Hl.maximal_independent_set - job 'cancelled because SparkContext was shut down'

Hi,

I am trying to run PC-Relate followed by hl.maximal_independent_set on a curated set of SNPs from UK biobank dataset, this resulted in the error message below, which I think means the task ran out of memory.
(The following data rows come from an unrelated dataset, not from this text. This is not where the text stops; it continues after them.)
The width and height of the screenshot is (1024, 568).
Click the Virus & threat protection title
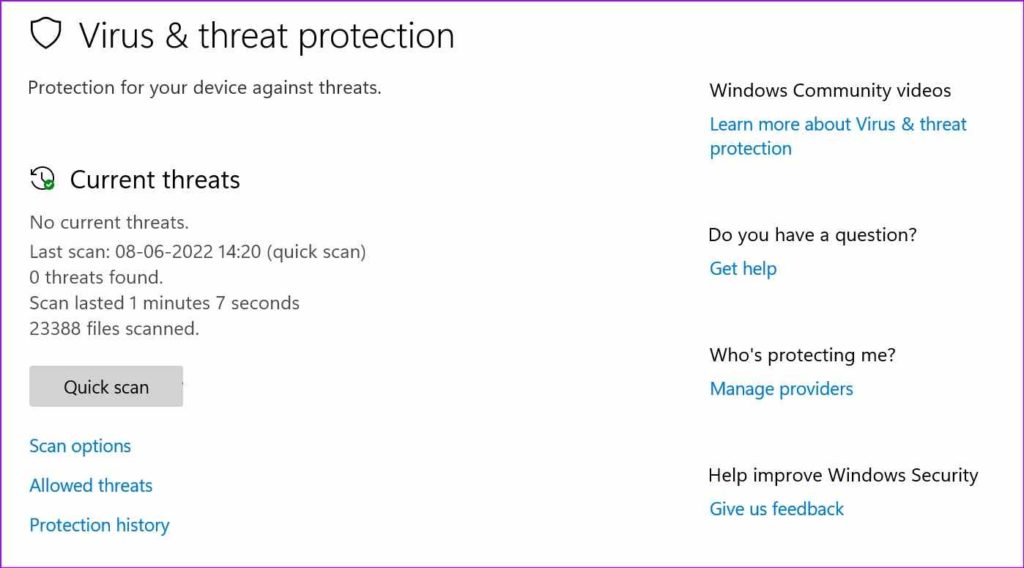[266, 36]
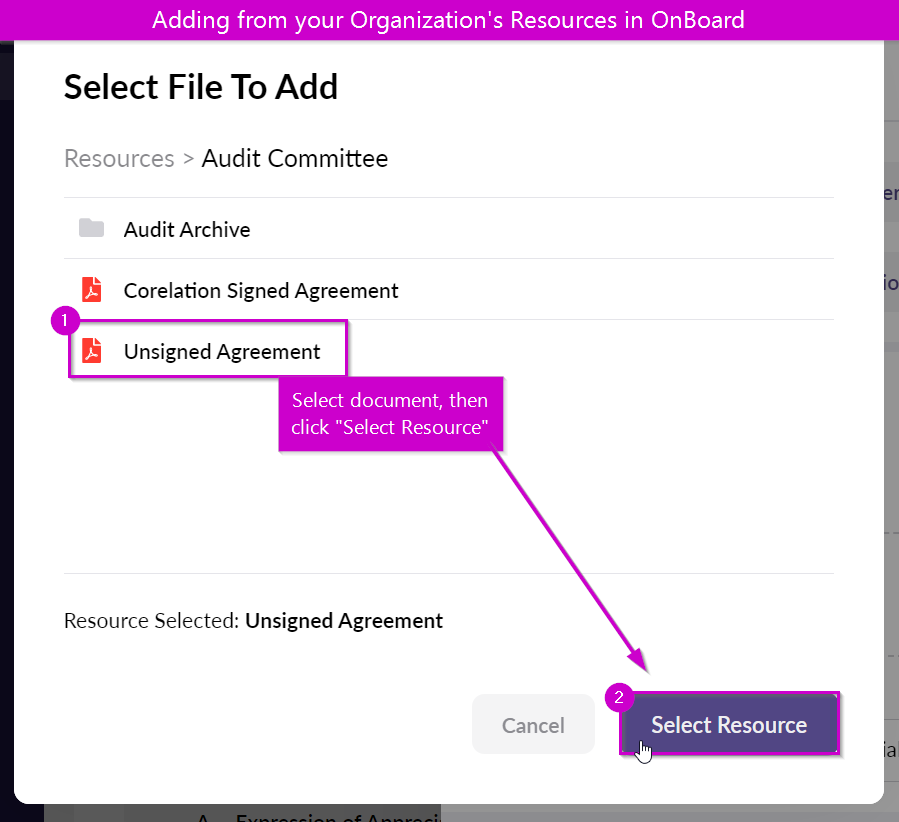Click the Select File To Add heading

[x=201, y=87]
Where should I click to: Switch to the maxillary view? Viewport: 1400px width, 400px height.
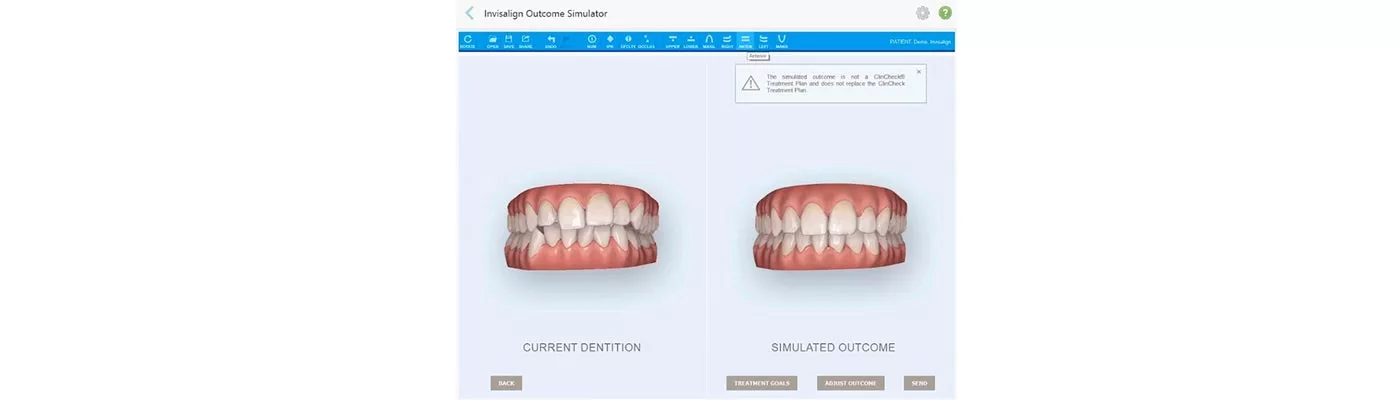(709, 41)
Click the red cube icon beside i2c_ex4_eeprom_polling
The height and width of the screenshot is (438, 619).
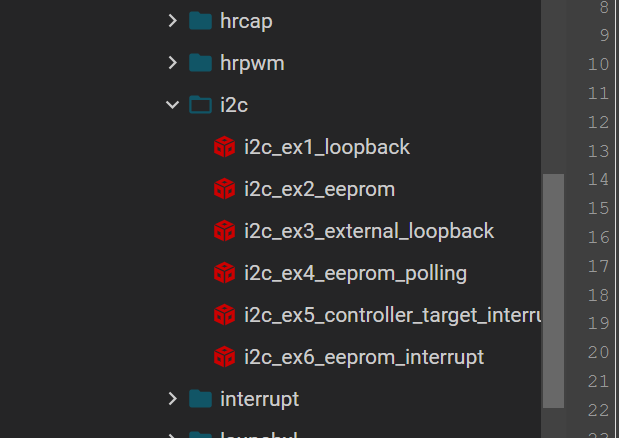pos(224,273)
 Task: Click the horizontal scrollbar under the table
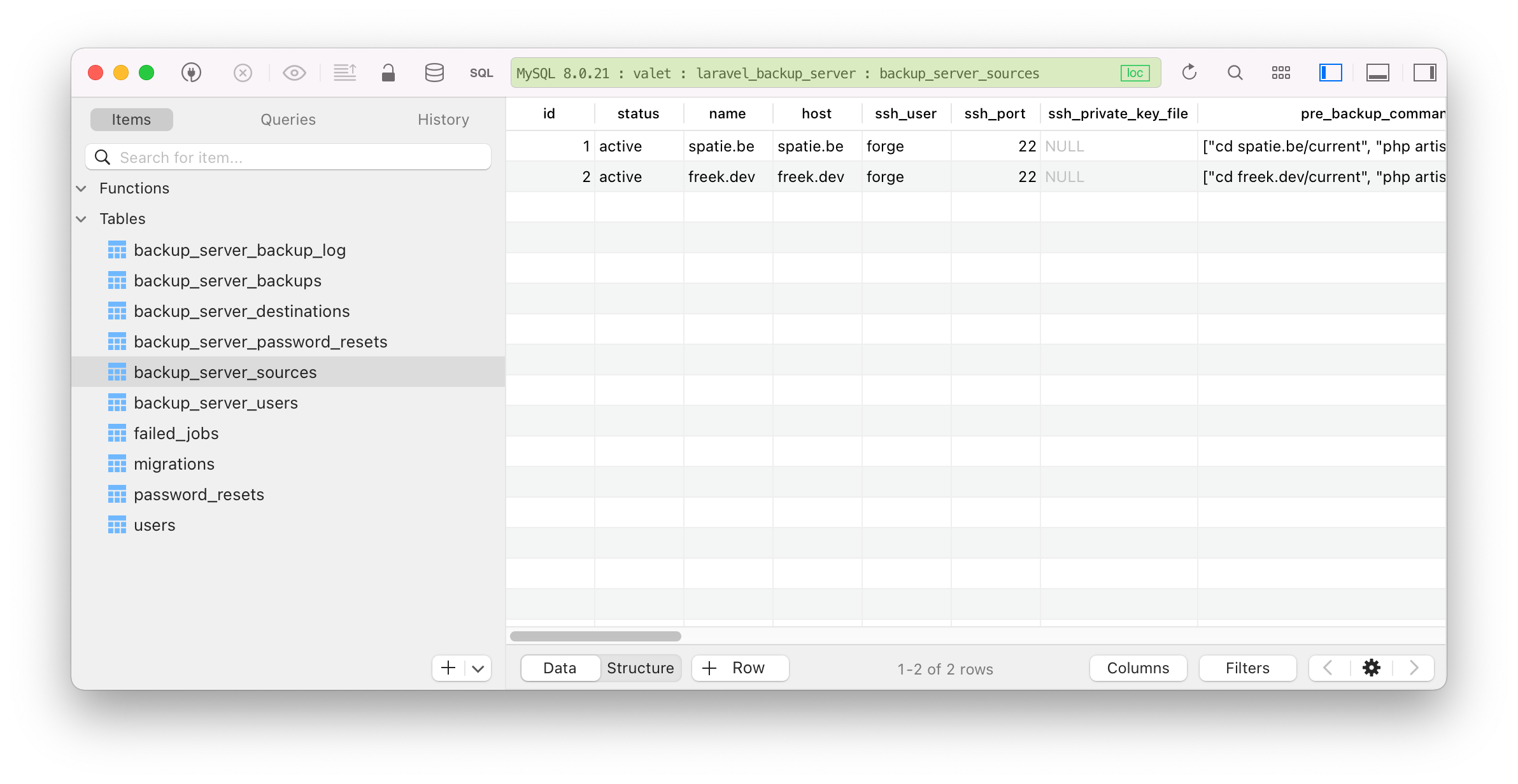click(595, 636)
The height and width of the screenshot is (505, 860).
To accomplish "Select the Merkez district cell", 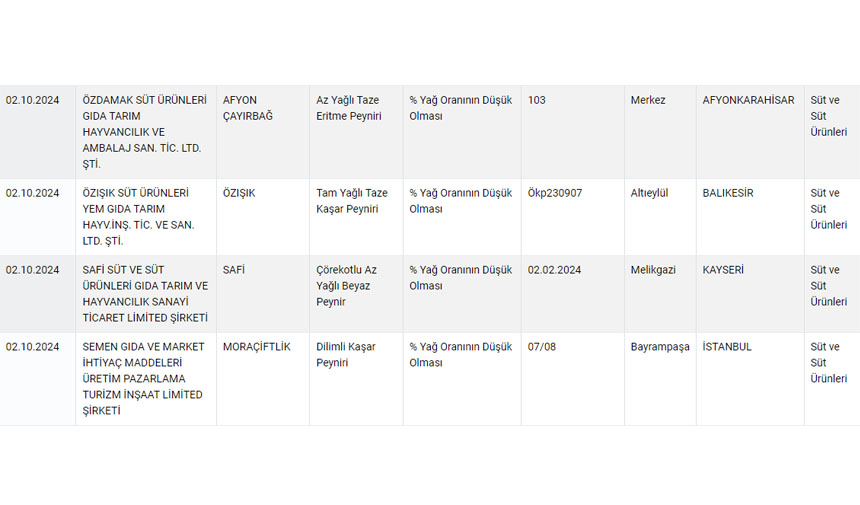I will [648, 100].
There is 480GB already assigned to the job on the cluster so I am unsure how to increase the memory allowance.

Script:

import hail as hl

import os

from gnomad.utils.liftover import *

from gnomad.utils.annotations import *

from gnomad.sample_qc.pipeline import *

#Define memory and CPU availability

tmp = "/mnt/grid/janowitz/home/skleeman/tmp"

os.environ["SPARK_LOCAL_DIRS"]=tmp

os.environ["PYSPARK_SUBMIT_ARGS"] ="--master local[48] --driver-memory 480g pyspark-shell"

hl.init(default_reference='GRCh38', master ='local[48]', local='local[48]',min_block_size=128, local_tmpdir=tmp, tmp_dir=tmp)
ukb = hl.read_matrix_table('/mnt/grid/ukbiobank/data/Application58510/skleeman/ukb_grch38_pruned_intersect.mt')

Find related individuals in UKB set
relatedness_ht_ukb = hl.pc_relate(ukb.GT, min_individual_maf=0.05, k=10,
                              min_kinship=0.1, statistics='kin')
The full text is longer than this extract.